Romance ends between Obama and Americans

Business Times - 09 Jun 2010


Romance ends between Obama and Americans

By LEON HADAR
WASHINGTON CORRESPONDENT

IF you want to get a sense of the depressing mood that has been overwhelming President Barack Obama and his aides these days, all you need to do is listen to the old hit sang by the musical duo of Bill Medley and Bobby Hatfield a while ago. When it comes to the fading love affair between the young and attractive White House occupant and the American people, the melancholic lyrics of The Righteous Brothers seem to say it all: 'You've lost that lovin' feeling.'

It does get sad for an American president when it gets funny; when he or she becomes the butt of the jokes of television late-night comedy shows, as Mr Obama has been in recent weeks. Comics has been mocking what is seen more and more as his somewhat lethargic response to the oil spill in the Gulf of Mexico and his ineffective handling of the never-ending crisis as well as of other domestic and foreign policy problems.

'At the White House, speaking last week, a rodent ran in front of Obama as he stood at the podium,' NBC's television show host and comedian Jay Leno told his large audience a few days ago, ending with the punch line: 'In fact, the rat was picked up on the microphone going: How do I get off this sinking ship?'

Ironically, a few days after Mr Obama's election victory last year, it was stand-up comedian Bill Maher who was expressing serious concerns that he and his colleagues in the entertainment business would probably find it difficult to make fun of such a serious and intelligent figure as Mr Obama. But Maher has no need to be too worried now.

In fact, when it comes to the Democratic President, Maher, who was considered to be one of Mr Obama's most enthusiastic boosters, is now sounding harsher than even some of Mr Obama's most severe critics in the Tea Party movement. Indeed, even among some of Mr Obama's allies in Washington, there is no more talk about the 'transformative' Obama presidency. The liberal Democratic presidential candidate who promised to use the power of the federal government to transform American politics and economics - contrasting his activist approach with the anti-government laissez faire principles of conservative Republicans - is now finding himself in a situation where the 24/7 media and online coverage tend to magnify the contrast between the expectation candidate Obama had created and the gloomy reality of the gulf disaster.

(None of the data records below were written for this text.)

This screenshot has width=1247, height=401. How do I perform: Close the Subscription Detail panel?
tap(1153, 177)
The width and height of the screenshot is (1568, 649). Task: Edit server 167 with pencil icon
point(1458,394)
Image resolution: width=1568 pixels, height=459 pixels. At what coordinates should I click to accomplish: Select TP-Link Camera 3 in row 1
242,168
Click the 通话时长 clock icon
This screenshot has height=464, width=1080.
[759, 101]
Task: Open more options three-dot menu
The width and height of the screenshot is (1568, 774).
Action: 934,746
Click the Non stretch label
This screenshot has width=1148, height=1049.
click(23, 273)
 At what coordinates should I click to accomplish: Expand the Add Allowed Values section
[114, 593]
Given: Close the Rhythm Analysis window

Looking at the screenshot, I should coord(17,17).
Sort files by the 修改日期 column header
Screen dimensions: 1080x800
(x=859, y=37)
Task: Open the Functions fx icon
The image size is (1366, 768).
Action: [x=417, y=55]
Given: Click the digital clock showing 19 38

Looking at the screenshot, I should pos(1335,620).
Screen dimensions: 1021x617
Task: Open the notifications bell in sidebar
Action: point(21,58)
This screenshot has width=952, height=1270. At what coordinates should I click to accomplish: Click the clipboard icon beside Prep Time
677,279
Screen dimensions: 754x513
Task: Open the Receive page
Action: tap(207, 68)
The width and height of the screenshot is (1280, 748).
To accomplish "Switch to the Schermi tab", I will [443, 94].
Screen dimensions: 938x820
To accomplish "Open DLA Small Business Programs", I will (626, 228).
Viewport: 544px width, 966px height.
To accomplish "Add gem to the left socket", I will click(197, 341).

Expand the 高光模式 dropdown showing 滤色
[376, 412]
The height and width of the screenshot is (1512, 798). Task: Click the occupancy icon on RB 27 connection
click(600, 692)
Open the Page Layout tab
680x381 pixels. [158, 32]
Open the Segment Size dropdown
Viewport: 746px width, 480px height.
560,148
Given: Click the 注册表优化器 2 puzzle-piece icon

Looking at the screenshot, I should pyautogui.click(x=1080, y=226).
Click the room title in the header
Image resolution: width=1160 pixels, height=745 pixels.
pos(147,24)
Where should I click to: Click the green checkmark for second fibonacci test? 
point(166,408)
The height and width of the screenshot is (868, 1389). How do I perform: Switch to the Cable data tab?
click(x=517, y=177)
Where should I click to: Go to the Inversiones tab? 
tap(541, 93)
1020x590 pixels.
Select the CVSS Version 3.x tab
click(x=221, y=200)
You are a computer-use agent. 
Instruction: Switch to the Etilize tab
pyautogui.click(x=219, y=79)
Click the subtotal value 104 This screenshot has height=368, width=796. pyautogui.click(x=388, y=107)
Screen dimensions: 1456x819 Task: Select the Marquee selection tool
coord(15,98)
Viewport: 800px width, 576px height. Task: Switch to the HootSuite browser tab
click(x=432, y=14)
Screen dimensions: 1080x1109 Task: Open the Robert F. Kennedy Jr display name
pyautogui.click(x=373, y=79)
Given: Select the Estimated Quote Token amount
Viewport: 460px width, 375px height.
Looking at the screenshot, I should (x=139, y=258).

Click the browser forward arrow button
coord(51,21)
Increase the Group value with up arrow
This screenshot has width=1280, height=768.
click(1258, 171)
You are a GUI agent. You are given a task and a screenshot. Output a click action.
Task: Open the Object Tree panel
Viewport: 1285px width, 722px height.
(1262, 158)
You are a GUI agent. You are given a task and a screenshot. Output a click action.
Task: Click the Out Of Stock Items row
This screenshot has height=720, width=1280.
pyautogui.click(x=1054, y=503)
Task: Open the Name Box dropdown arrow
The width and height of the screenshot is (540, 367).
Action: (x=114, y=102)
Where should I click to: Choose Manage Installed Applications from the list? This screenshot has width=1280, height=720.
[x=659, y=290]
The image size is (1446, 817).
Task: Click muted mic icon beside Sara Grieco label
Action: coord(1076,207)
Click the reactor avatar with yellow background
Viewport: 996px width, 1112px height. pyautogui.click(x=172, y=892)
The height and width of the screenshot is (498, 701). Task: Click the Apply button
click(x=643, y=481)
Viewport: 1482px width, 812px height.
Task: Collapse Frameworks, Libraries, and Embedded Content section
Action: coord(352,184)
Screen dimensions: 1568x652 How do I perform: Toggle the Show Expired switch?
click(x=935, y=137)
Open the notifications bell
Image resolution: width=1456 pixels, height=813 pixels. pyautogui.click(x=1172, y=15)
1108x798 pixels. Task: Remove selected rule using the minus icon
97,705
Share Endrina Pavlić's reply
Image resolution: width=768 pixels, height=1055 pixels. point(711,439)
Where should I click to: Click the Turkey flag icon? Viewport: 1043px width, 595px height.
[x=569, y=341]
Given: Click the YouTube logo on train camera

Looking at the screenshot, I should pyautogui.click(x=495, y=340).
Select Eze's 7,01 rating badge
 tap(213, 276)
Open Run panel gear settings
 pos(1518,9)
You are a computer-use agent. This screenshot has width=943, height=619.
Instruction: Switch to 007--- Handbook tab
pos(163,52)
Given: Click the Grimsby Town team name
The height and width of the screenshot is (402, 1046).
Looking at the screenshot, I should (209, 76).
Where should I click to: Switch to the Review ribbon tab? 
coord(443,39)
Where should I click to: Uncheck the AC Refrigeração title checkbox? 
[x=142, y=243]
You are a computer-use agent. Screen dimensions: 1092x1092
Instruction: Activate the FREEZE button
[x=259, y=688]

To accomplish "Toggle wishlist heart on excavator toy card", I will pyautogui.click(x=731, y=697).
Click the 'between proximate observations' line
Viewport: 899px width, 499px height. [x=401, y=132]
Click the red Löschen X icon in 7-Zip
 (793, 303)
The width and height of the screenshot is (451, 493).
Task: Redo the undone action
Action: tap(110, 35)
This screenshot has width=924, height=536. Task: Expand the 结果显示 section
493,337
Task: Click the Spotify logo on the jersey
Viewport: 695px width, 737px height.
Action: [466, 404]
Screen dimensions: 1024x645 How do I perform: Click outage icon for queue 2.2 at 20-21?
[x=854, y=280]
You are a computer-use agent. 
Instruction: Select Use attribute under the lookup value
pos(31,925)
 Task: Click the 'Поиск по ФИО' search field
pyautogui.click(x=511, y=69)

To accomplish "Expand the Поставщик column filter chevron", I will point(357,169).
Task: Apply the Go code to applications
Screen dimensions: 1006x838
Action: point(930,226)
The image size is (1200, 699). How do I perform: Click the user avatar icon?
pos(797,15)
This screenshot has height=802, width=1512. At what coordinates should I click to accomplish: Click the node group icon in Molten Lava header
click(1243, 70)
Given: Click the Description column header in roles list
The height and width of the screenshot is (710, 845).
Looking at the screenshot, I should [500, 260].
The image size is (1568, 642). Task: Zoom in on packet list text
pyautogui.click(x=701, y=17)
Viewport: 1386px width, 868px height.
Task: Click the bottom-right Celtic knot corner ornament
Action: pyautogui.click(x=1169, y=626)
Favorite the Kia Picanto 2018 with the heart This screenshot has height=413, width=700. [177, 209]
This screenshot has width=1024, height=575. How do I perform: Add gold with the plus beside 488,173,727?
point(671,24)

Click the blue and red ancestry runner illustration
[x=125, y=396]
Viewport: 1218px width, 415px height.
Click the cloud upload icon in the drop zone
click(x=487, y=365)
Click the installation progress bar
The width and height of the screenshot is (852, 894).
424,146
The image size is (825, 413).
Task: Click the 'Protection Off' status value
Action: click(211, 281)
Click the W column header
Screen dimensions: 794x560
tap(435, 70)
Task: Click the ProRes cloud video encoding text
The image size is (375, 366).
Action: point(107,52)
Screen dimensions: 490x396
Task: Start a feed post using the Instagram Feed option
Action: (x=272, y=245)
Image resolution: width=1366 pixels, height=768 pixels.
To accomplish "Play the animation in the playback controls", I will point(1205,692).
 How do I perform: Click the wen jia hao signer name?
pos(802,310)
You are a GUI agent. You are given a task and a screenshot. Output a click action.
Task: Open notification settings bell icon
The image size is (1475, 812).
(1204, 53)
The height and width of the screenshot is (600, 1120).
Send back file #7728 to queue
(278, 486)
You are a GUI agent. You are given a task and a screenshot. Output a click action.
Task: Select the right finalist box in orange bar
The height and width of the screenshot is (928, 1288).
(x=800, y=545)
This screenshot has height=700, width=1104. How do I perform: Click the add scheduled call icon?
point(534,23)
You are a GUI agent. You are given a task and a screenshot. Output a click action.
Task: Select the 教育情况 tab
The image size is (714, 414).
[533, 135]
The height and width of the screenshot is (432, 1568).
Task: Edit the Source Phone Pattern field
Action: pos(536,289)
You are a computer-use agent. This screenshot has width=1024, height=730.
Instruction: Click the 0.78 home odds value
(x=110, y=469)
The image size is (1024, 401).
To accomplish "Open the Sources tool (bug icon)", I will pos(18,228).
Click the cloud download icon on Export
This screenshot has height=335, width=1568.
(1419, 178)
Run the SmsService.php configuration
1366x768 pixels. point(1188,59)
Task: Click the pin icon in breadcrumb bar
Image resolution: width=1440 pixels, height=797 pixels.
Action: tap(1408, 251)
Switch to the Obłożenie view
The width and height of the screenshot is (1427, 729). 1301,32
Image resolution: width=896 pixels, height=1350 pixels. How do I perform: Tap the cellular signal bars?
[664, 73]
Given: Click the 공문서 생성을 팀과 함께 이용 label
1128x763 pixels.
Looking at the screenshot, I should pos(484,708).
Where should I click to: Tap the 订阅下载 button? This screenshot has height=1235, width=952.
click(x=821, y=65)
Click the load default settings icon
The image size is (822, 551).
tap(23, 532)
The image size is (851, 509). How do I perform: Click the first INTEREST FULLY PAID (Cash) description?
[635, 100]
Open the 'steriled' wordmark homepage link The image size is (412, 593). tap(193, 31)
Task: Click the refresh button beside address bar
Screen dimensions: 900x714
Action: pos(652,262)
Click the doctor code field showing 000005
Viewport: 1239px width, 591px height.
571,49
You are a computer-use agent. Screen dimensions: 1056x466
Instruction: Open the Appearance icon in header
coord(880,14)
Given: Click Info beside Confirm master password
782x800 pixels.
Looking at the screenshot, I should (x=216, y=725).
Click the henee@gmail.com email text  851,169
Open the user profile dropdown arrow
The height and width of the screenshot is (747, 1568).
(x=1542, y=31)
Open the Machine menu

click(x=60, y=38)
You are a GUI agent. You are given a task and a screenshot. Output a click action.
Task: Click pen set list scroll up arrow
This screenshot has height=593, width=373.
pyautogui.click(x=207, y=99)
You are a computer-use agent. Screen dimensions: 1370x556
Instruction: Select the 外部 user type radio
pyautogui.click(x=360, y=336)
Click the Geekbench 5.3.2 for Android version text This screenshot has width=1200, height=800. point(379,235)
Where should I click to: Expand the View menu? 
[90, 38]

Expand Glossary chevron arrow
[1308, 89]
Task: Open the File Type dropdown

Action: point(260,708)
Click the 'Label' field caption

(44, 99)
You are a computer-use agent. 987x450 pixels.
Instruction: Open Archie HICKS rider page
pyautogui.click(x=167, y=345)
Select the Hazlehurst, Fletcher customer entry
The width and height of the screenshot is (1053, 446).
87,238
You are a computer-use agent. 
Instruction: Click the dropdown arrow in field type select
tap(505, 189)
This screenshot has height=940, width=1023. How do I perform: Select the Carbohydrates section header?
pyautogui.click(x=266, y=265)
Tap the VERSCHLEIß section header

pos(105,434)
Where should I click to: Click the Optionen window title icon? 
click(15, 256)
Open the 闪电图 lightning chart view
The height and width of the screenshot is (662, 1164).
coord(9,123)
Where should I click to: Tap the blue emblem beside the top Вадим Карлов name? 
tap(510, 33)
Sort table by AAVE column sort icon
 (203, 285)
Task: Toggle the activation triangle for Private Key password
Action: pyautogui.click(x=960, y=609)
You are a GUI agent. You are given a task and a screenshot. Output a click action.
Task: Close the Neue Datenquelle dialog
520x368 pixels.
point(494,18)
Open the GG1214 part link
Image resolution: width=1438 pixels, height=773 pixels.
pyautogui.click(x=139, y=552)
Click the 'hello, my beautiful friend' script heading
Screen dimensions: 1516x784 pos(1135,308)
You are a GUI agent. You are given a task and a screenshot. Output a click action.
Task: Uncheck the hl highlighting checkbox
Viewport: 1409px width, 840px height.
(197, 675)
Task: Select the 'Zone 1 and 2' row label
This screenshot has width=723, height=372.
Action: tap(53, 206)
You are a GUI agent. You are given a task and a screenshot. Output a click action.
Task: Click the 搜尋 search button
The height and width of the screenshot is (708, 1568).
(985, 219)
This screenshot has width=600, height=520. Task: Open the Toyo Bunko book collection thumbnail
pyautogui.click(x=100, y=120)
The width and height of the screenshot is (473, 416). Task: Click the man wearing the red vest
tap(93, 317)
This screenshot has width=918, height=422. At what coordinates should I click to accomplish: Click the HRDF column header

In fact, the Obama administration has neither the resources nor the power to end the oil spill. And the more Mr Obama tries to inject the government into the salvage operations in the gulf - for example, noting over the weekend that 17,500 National Guard troops and 1,900 vessels were assisting in the clean-up - the more he seems to be losing public support.

Indeed, each time he visits the gulf or makes a bombastic statement about his role in managing the crisis - television producers split the screen: Here is Mr Obama insisting that he was 'doing something' - and there is that poor oiled pelican standing off the coast of Louisiana who seems to be telling the president: 'You're doing nothing! Just look at me!'

Americans continue to blame British Petroleum for the spill, but according to a new Washington Post-ABC News opinion poll, more Americans are giving negative ratings to the Obama administration's reaction to the BP spill than poll respondents gave to the Bush administration's initial handling of the aftermath of Hurricane Katrina.

But the anti-Obama mood in Washington and around the country goes beyond the unkindly assessment of his management of the oil spill and reflect the growing recognition at the White House and Capitol Hill that the sluggish economic recovery has done very little to cheer up the American electorate that continues to blame Washington and Wall Street for lost jobs, reduced incomes, weak home prices, and a sense that America is losing its global economic primacy to China and other emerging economies. While last Friday's job numbers suggested that the unemployment rate fell to 9.7 per cent from 9.9 per cent in May, they also made it clear that most of the added jobs were the result of the hiring for the 2010 census and that only 41,000 jobs were created by the private sector, less than the 218,000 jobs a month earlier.

This discouraging economic news coupled with rising concerns about the federal deficit and the perception of muddled American response to a series of foreign policy crises in the Korean Peninsula and the Middle East - against the backdrop of the brown pelicans in the gulf - suggest that it is unlikely that Mr Obama will 'bring back that lovin' feeling' before the November mid-term election. 'Cause it's gone . . . gone . . .'



Copyright © 2010 Singapore Press Holdings Ltd. All rights reserved.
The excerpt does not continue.